Twenty years after its founding, England’s National Institute for Health and Care Excellence (NICE) has established itself as perhaps the world’s preeminent drug cost watchdog. Now, the only leader it has ever known will step down from his post.
Sir Andrew Dillon, NICE’s chief executive since its founding by the Tony Blair administration in 1999, will vacate his seat in March 2020. NICE’s board is expected to advertise the position in the fall. Sir David Haslam, NICE’s current chair, will also step down from his seat.
The departures come as NICE faces renewed calls to revamp its drug appraisal process—particularly for new technologies such as gene and cell therapies—and prepares to review its methods beginning next year.
Dillon has helmed the institute through the rough seas of its founding days and hasn’t been afraid to court controversy. The career executive, for instance, has led the agency through some very unpopular cancer drug rejections. He's also been front and center amid NICE’s public deadlock with Vertex over pricing for cystic fibrosis (CF) drug Orkambi.
The yearslong struggle between the CF drugmaker and NICE has led to a very public spat that eventually roped in the U.K. Parliament after a public petition garnered 10,000 signatures.
During the March hearing, Dillon raised eyebrows by saying Vertex had indicated “no flexibility” during negotiations over Orkambi’s $136,000 per year price, a unique case in his 20 years at NICE.
Vertex CEO Jeffrey Leiden said the drugmaker had already offered NICE its lowest confidential price in the world and was open to negotiating access. Months later, there has still been no agreement signed.
A similar—if less public—standoff played out over the past year between NICE and BioMarin over pricing of its Batten disease drug Brineura. After a year of negotiations, NICE blamed BioMarin for the hang-up in February, saying the drugmaker had been given “ample opportunity to come up with a workable solution.”
Another head of a major drugmaker, Roche CEO Severin Schwan, castigated NICE back in 2015 after the institute's Cancer Drug Fund dropped its breast cancer drug Kadcyla.
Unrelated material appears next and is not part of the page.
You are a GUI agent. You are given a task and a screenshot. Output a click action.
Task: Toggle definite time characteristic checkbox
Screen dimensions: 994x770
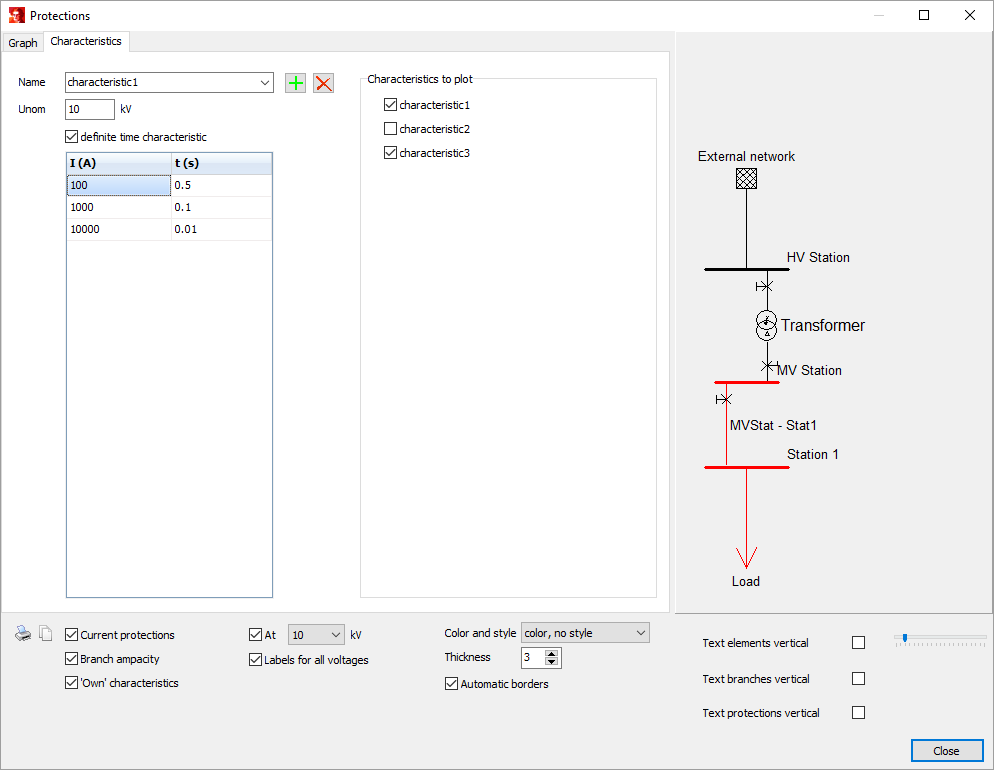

Schwan called the move "stupid from a cost point of view," but NICE agreed almost two years later to recommend the drug for the general population use.
NICE’s flexibility in its value assessment—known as quality-adjusted life-years—has come under fire from both drugmakers and U.K. patients eager for novel drugs.
Richard Torbett, executive director of the Association of the British Pharmaceutical Industry (ABPI), said in June that NICE’s value metrics needed to evolve with the times and didn’t offer the flexibility necessary to introduce novel treatments.
“We don’t always agree with the approach taken by NICE to assess the value of medicines,” Torbett wrote in a blog post. “We believe that its methods need to evolve over time as new technologies present new challenges.”
Thursday, Mike Thompson, ABPI's chief executive, said Dillon had a "laser focus" on getting the best price for U.K. patients.
“He has played a central role in building the credibility of the organisation, insisting on transparent processes, and a continuous dialogue with all stakeholders, recognising that as the science evolves, NICE needs to evolve too," Thompson said in a statement. "As a result of this leadership, there is a consensus across industry about the central role of NICE in assessing all medicines, ensuring that patients have a right to access the treatments they need."
Only recently has NICE shown some interest in revising its methodology. The institute is preparing a full-scale review of its value assessments that is expected to begin in 2020, after Dillon’s departure.